By Dwight Gilbert Jones – Poort Design
I am one of those people who utilize music in the home like furniture – it’s there all the time, low key and unobtrusive. Over the years I have developed a strong affection for a French Canada radio station, despite the fact that I don’t really speak the language. The station is a CBC affiliate, there are no ads or traffic updates, and much of the music I haven’t heard before. As an older adult, I couldn’t bear to listen to the Top 40 from the 80’s ever again, and the fact that I don’t understand their infrequent bantering means I don’t have to pay attention – it’s just music, and that works for me.
With time I have gradually picked up what I call “travel French” by slow osmosis, becoming almost comfortable with it, and if you have kids at home, it may be a way to give them a leg up on a large and accomplished musical culture. Try icimusique.ca as Web radio, the French have especially high standards of musicianship.
When I recently moved to a smaller city, I could no longer get the station signal over the air and had to resort to the Web, using my old iPad, but music is not what the iPad does well. So I wondered if I might prevail upon my Amazon Echo speaker to help me out via Bluetooth, and sure enough, a sample French-African favorite Ca Chante came though loud and clear. Say what you will about the HomePod, but an Echo is more than capable of taking care of kitchen music to just about anyone’s satisfaction, and the kitchen is where the smart home battles will be fought, won, and lost.
Continuity & Usability
But I wondered if Alexa would cut out the Bluetooth feed if I interrupted things with a query, as the toggling back and forth with Bluetooth would soon become tiresome. Nope, she answered knowledge questions as an overlay on top of the music, which impressed me mightily, and true to her bargain, was still my Bluetooth buddy the next day. She only cashed out when you ask her to load 3rd party feeds like news summaries, which is fair enough. Turns out you just have to say Alexa, connect/disconnect to my iPad and she follows through to continue.
As a network designer I believe this level of connectivity will have profound implications for the smart home industry. Poort makes an enclosure for any 9.7″ iPad that mounts it over kitchen outlets, hiding all the cables and the outlet itself. If there is an Echo in that kitchen as well, you can assemble a root network that unites the iPad’s video streaming, independent Web browser, and file system with everything Alexa can do – with strong audio – a superset of functions that neither device can achieve on its own.
Scaling & Cost
The scale also seems to be ideal – the iPad’s 9.7″ screen sizes perfectly with the speaker and the area around the stove. Siri too stands ready to answer queries, and is always listening at short range when plugged in. The hard surfaces in the kitchen and short distances to listeners combine to present video and sound in a proportional context that need not impinge on the rest of the house .

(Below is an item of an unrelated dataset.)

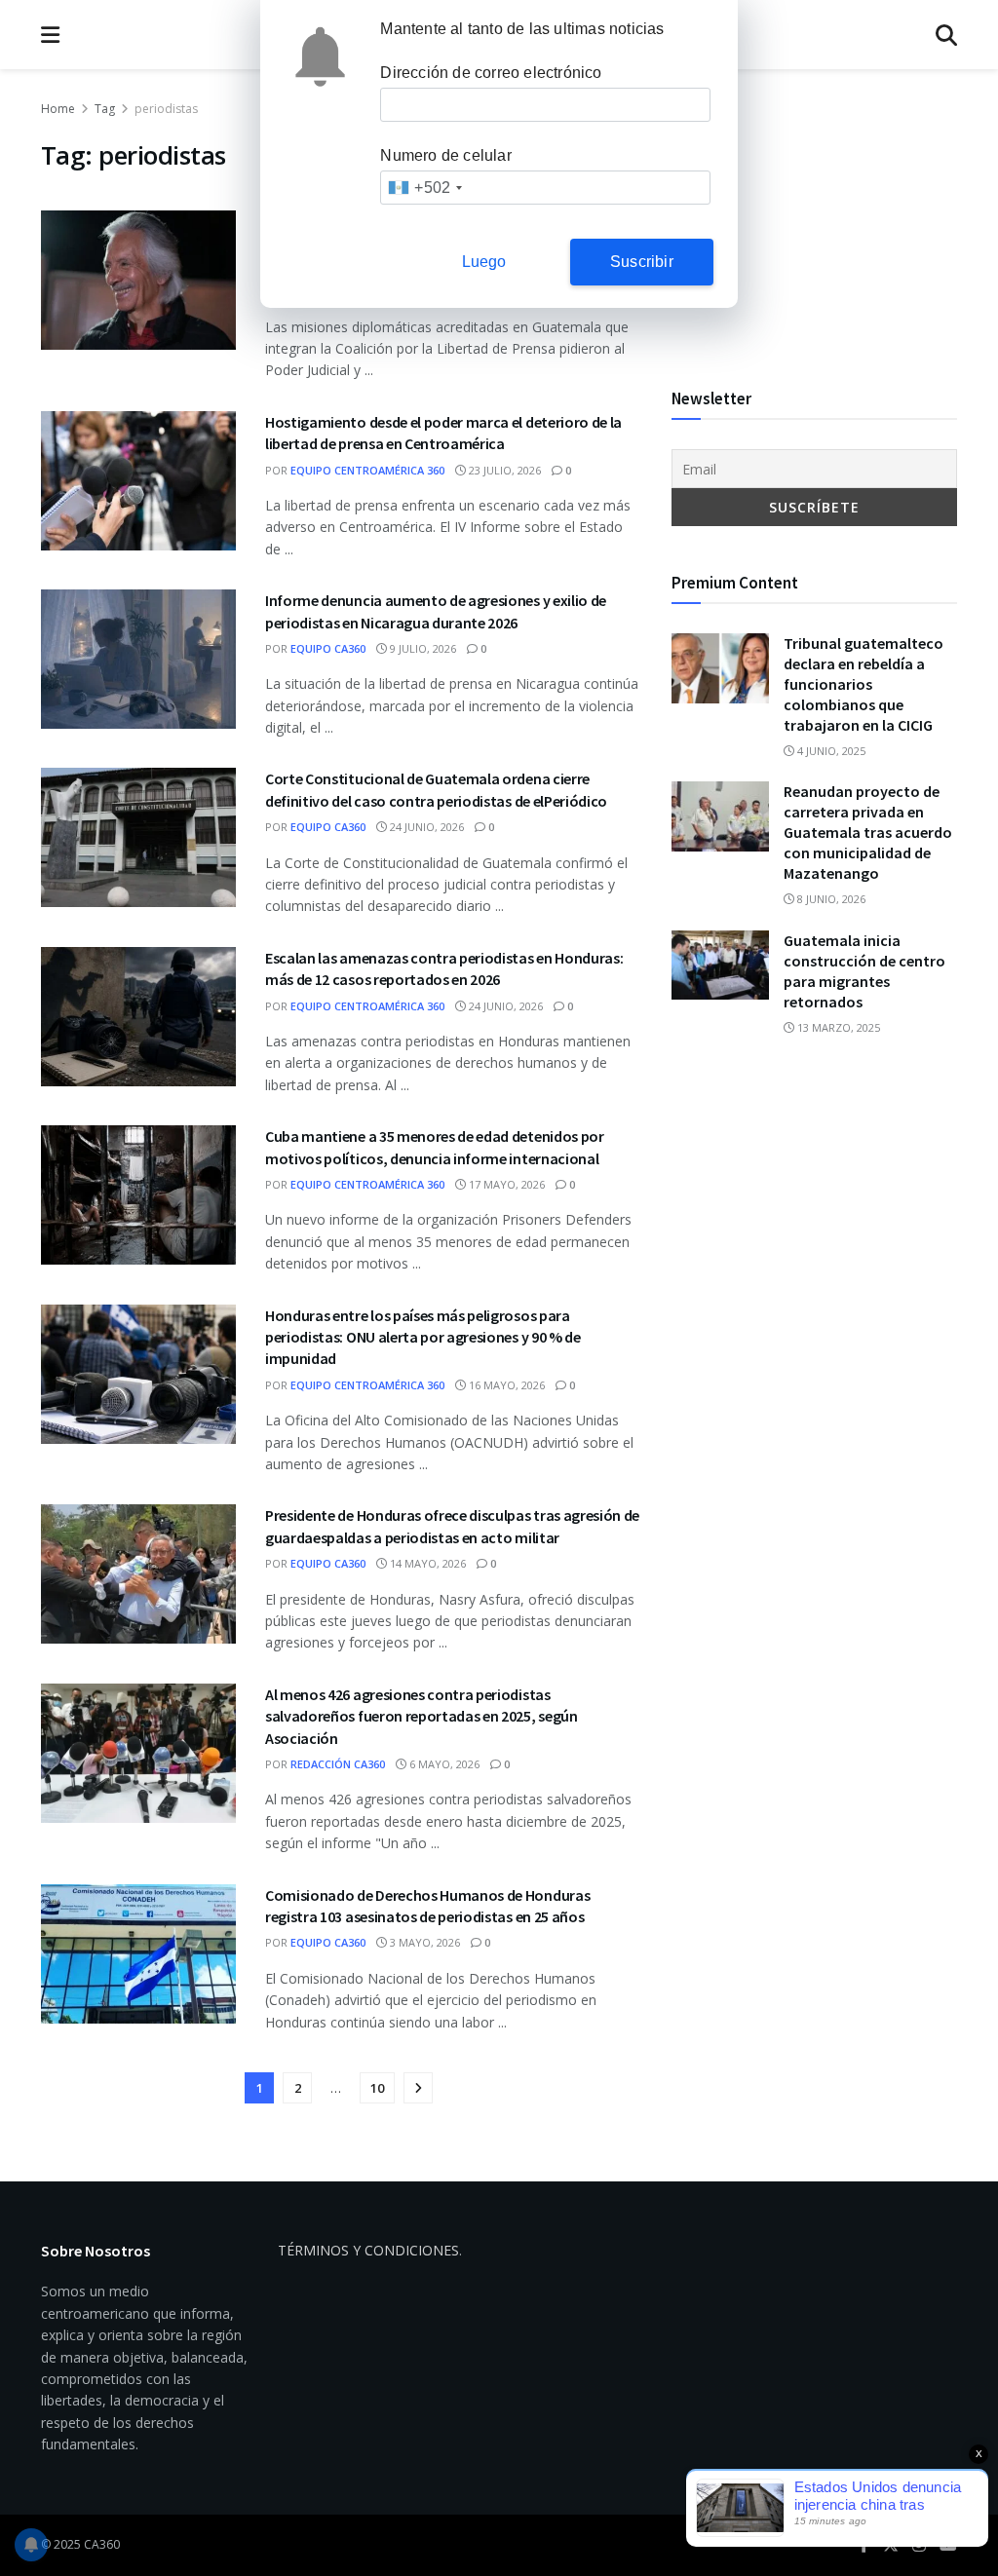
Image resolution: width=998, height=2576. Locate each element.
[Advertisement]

The cost in my case would be $99 for the Echo, $39 for the Poort kit with a legacy iPad Air or later. I also have a 9.7 iPad Pro but don’t see much benefit in dedicating that one, unless it’s as an industrial controller – a fixed iPad is an intriguing instrument with its ultimate uses still being explored. I can imagine linking it to a Google Max speaker if wealth overtakes me, and I feel a need to fry an egg on a speaker.
In the meantime, I am most grateful to Alexa for her hybrid support of my old ‘Pad – the two look like they’ll be teaching me French for some years to come, while I do some home cookin’.